I am currently working on my master thesis. I want to run an sentiment analysis on the tweets directed at airlines that are about their sustainability initiatives. I wanted to use the API of X but Elon Musk thought it was necessary to ask for $100 per month to acces the data. Some guys from MIT found a way around this paywall.
- https://medium.com/@vladkens/how-to-still-scrape-millions-of-tweets-in-2023-using-twscrape-97f5d3881434
- https://github.com/vladkens/twscrape/tree/main
But the thing is that I am not familiar with the use if Python. Normally I use R for all my data analyzes, so I don’t know what I have to do. I need a CSV file with the tweet and the date so that I can run my analysis in R again.

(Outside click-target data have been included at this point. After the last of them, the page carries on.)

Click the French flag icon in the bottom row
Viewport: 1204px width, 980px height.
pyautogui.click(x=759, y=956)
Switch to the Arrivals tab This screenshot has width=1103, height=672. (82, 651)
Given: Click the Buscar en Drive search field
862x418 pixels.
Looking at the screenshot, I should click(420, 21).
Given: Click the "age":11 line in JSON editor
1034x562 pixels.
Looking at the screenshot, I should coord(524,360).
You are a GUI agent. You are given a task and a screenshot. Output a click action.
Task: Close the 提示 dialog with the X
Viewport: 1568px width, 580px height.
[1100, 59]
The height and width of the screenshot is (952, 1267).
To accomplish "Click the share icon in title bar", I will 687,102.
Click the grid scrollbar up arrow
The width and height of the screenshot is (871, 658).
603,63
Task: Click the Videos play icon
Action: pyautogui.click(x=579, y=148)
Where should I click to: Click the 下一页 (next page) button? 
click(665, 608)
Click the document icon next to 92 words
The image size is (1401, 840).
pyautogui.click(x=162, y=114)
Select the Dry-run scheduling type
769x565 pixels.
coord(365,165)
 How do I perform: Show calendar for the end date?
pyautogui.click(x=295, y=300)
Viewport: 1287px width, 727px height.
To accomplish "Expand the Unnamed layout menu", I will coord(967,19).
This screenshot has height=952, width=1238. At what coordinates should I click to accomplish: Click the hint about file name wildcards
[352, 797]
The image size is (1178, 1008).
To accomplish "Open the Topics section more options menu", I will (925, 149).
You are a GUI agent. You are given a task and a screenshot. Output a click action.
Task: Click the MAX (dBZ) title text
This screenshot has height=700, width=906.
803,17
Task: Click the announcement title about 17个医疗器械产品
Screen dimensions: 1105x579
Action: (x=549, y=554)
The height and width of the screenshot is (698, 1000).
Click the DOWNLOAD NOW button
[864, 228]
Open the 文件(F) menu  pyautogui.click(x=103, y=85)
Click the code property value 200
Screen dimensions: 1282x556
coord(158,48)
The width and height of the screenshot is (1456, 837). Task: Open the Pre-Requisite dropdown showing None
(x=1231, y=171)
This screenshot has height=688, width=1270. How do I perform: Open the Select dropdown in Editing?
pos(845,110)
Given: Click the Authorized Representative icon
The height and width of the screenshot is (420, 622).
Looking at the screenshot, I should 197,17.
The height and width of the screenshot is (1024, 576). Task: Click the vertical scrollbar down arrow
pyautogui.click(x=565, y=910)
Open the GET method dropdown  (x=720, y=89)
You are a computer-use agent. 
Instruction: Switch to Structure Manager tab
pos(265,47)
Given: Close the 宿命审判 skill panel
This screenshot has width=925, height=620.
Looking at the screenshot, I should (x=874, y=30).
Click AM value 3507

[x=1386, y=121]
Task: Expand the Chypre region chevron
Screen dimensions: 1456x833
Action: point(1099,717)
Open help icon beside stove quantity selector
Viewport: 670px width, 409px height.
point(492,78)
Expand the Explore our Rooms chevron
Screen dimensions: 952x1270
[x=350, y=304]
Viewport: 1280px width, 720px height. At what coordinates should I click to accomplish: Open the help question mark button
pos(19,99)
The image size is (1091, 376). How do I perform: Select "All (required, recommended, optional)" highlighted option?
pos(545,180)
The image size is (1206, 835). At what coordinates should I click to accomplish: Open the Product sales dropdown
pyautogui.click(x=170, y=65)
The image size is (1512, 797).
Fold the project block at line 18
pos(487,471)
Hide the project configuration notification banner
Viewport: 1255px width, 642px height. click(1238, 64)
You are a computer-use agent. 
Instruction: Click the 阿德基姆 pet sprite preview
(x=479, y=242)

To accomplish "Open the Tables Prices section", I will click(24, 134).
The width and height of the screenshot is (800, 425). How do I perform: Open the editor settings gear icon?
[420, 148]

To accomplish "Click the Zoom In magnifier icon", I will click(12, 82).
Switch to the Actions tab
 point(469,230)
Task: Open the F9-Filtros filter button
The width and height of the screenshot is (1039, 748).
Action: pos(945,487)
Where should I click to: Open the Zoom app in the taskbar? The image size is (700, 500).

I think I’ve altered the code so that I only get the tweets and the date but I can’t seem to get the output. The code stops after logging into the account that I’ve made for this to work. Before I actually got some output but I wasn’t able to export it to a CSV file unfortunately.
import asyncio
from twscrape import API, gather
from twscrape.logger import set_log_level
async def main():
api = API() # or API("path-to.db") - default is `accounts.db`
# ADD ACCOUNTS (for CLI usage see BELOW)
await api.pool.add_account("pevers123", "2051Lb57", "[email protected]", "2051Lb57")
await api.pool.add_account("maxevers123", "2051Lb57", "[email protected]", "2051Lb57")
await api.pool.login_all()
# API USAGE
# search (latest tab)
await gather(api.search("easyjet eco-friendly environment", limit=20)) # list[Tweet]
# change search tab (product), can be: Top, Latest (default), Media
await gather(api.search("easyjet eco-friendly environment", limit=20, kv={"product": "Top"}))
# NOTE 1: gather is a helper function to receive all data as list, FOR can be used as well:
async for tweet in api.search("easyjet eco-friendly environment"):
print(tweet.user.username, tweet.rawContent, tweet.date) # tweet is `Tweet` object
if __name__ == "__main__":
asyncio.run(main())